RECORDS TO PROCESS:
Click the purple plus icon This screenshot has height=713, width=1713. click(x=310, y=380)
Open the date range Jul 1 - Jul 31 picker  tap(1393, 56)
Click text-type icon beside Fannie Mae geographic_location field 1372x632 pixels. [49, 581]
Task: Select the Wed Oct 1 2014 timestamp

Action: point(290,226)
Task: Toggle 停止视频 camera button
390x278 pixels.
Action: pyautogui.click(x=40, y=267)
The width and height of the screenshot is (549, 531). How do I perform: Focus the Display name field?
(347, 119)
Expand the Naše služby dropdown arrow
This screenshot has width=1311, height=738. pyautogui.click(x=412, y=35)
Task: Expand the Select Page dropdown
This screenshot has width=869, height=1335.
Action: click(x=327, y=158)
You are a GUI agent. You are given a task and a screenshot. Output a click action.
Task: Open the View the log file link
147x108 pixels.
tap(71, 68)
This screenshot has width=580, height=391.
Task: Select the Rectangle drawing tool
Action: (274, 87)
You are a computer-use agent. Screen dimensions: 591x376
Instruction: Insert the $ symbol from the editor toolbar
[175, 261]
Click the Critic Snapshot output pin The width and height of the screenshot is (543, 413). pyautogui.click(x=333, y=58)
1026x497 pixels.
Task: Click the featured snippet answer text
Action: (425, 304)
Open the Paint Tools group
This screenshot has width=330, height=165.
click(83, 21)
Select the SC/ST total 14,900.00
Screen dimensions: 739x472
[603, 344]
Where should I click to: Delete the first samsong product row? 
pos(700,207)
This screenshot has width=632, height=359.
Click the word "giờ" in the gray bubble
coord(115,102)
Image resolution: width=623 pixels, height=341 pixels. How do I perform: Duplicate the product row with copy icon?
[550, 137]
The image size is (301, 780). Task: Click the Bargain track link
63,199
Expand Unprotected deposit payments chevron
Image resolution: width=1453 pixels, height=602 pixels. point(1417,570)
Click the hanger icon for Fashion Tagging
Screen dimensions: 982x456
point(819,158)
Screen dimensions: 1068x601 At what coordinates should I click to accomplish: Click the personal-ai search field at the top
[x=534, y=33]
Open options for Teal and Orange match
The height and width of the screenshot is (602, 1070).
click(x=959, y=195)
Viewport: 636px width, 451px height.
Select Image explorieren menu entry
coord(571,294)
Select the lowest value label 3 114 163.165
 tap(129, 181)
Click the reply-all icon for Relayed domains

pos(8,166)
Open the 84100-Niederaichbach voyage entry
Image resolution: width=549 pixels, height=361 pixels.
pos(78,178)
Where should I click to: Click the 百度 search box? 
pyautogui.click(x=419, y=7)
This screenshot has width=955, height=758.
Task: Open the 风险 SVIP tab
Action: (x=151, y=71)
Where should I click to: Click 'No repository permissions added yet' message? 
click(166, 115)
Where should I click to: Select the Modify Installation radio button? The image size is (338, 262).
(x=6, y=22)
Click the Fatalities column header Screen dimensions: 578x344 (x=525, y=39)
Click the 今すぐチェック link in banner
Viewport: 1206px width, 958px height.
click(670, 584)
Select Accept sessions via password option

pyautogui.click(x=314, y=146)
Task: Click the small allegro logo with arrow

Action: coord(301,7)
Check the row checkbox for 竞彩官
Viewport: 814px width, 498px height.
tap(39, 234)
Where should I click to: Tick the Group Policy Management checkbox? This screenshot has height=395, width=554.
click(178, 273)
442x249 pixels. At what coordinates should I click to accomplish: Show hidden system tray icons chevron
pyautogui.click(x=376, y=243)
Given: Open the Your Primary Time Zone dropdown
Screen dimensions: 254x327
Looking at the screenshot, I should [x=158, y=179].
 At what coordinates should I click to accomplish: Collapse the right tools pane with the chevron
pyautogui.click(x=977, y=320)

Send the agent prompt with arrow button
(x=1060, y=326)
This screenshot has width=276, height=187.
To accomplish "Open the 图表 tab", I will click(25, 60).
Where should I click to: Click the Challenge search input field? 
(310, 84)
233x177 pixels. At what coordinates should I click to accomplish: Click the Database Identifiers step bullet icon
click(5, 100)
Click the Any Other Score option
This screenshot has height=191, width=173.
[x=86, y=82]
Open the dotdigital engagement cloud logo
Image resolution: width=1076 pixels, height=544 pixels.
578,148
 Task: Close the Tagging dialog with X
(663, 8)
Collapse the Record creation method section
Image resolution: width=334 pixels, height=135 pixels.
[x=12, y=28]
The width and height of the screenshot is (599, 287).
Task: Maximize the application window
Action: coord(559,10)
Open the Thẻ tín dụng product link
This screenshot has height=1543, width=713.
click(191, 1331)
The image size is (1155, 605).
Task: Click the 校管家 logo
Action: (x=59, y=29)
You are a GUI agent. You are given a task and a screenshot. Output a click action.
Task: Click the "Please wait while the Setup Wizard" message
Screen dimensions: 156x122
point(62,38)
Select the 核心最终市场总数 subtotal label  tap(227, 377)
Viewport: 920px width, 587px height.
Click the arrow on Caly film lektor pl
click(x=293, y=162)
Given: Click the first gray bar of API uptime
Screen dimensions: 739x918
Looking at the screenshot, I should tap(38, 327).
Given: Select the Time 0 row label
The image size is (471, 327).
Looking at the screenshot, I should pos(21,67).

TASK ITEM: Every single line of the listing must be retyped exactly.

RESPONSE:
Click the purple plus icon This screenshot has height=713, width=1713. click(x=310, y=380)
Open the date range Jul 1 - Jul 31 picker  tap(1393, 56)
Click text-type icon beside Fannie Mae geographic_location field 1372x632 pixels. [49, 581]
Task: Select the Wed Oct 1 2014 timestamp

Action: point(290,226)
Task: Toggle 停止视频 camera button
390x278 pixels.
Action: pyautogui.click(x=40, y=267)
The width and height of the screenshot is (549, 531). How do I perform: Focus the Display name field?
(347, 119)
Expand the Naše služby dropdown arrow
This screenshot has width=1311, height=738. pyautogui.click(x=412, y=35)
Task: Expand the Select Page dropdown
This screenshot has width=869, height=1335.
Action: click(x=327, y=158)
You are a GUI agent. You are given a task and a screenshot. Output a click action.
Task: Open the View the log file link
147x108 pixels.
tap(71, 68)
This screenshot has width=580, height=391.
Task: Select the Rectangle drawing tool
Action: (274, 87)
You are a computer-use agent. Screen dimensions: 591x376
Instruction: Insert the $ symbol from the editor toolbar
[175, 261]
Click the Critic Snapshot output pin The width and height of the screenshot is (543, 413). pyautogui.click(x=333, y=58)
1026x497 pixels.
Task: Click the featured snippet answer text
Action: (425, 304)
Open the Paint Tools group
This screenshot has width=330, height=165.
click(83, 21)
Select the SC/ST total 14,900.00
Screen dimensions: 739x472
[603, 344]
Where should I click to: Delete the first samsong product row? 
pos(700,207)
This screenshot has width=632, height=359.
Click the word "giờ" in the gray bubble
coord(115,102)
Image resolution: width=623 pixels, height=341 pixels. How do I perform: Duplicate the product row with copy icon?
[550, 137]
The image size is (301, 780). Task: Click the Bargain track link
63,199
Expand Unprotected deposit payments chevron
Image resolution: width=1453 pixels, height=602 pixels. point(1417,570)
Click the hanger icon for Fashion Tagging
Screen dimensions: 982x456
point(819,158)
Screen dimensions: 1068x601 At what coordinates should I click to accomplish: Click the personal-ai search field at the top
[x=534, y=33]
Open options for Teal and Orange match
The height and width of the screenshot is (602, 1070).
click(x=959, y=195)
Viewport: 636px width, 451px height.
Select Image explorieren menu entry
coord(571,294)
Select the lowest value label 3 114 163.165
 tap(129, 181)
Click the reply-all icon for Relayed domains

pos(8,166)
Open the 84100-Niederaichbach voyage entry
Image resolution: width=549 pixels, height=361 pixels.
pos(78,178)
Where should I click to: Click the 百度 search box? 
pyautogui.click(x=419, y=7)
This screenshot has width=955, height=758.
Task: Open the 风险 SVIP tab
Action: (x=151, y=71)
Where should I click to: Click 'No repository permissions added yet' message? 
click(166, 115)
Where should I click to: Select the Modify Installation radio button? The image size is (338, 262).
(x=6, y=22)
Click the Fatalities column header Screen dimensions: 578x344 (x=525, y=39)
Click the 今すぐチェック link in banner
Viewport: 1206px width, 958px height.
click(670, 584)
Select Accept sessions via password option

pyautogui.click(x=314, y=146)
Task: Click the small allegro logo with arrow

Action: coord(301,7)
Check the row checkbox for 竞彩官
Viewport: 814px width, 498px height.
tap(39, 234)
Where should I click to: Tick the Group Policy Management checkbox? This screenshot has height=395, width=554.
click(178, 273)
442x249 pixels. At what coordinates should I click to accomplish: Show hidden system tray icons chevron
pyautogui.click(x=376, y=243)
Given: Open the Your Primary Time Zone dropdown
Screen dimensions: 254x327
Looking at the screenshot, I should [x=158, y=179].
 At what coordinates should I click to accomplish: Collapse the right tools pane with the chevron
pyautogui.click(x=977, y=320)

Send the agent prompt with arrow button
(x=1060, y=326)
This screenshot has width=276, height=187.
To accomplish "Open the 图表 tab", I will click(25, 60).
Where should I click to: Click the Challenge search input field? 
(310, 84)
233x177 pixels. At what coordinates should I click to accomplish: Click the Database Identifiers step bullet icon
click(5, 100)
Click the Any Other Score option
This screenshot has height=191, width=173.
[x=86, y=82]
Open the dotdigital engagement cloud logo
Image resolution: width=1076 pixels, height=544 pixels.
578,148
 Task: Close the Tagging dialog with X
(663, 8)
Collapse the Record creation method section
Image resolution: width=334 pixels, height=135 pixels.
[x=12, y=28]
The width and height of the screenshot is (599, 287).
Task: Maximize the application window
Action: coord(559,10)
Open the Thẻ tín dụng product link
This screenshot has height=1543, width=713.
click(191, 1331)
The image size is (1155, 605).
Task: Click the 校管家 logo
Action: (x=59, y=29)
You are a GUI agent. You are given a task and a screenshot. Output a click action.
Task: Click the "Please wait while the Setup Wizard" message
Screen dimensions: 156x122
point(62,38)
Select the 核心最终市场总数 subtotal label  tap(227, 377)
Viewport: 920px width, 587px height.
Click the arrow on Caly film lektor pl
click(x=293, y=162)
Given: Click the first gray bar of API uptime
Screen dimensions: 739x918
Looking at the screenshot, I should tap(38, 327).
Given: Select the Time 0 row label
The image size is (471, 327).
Looking at the screenshot, I should pos(21,67).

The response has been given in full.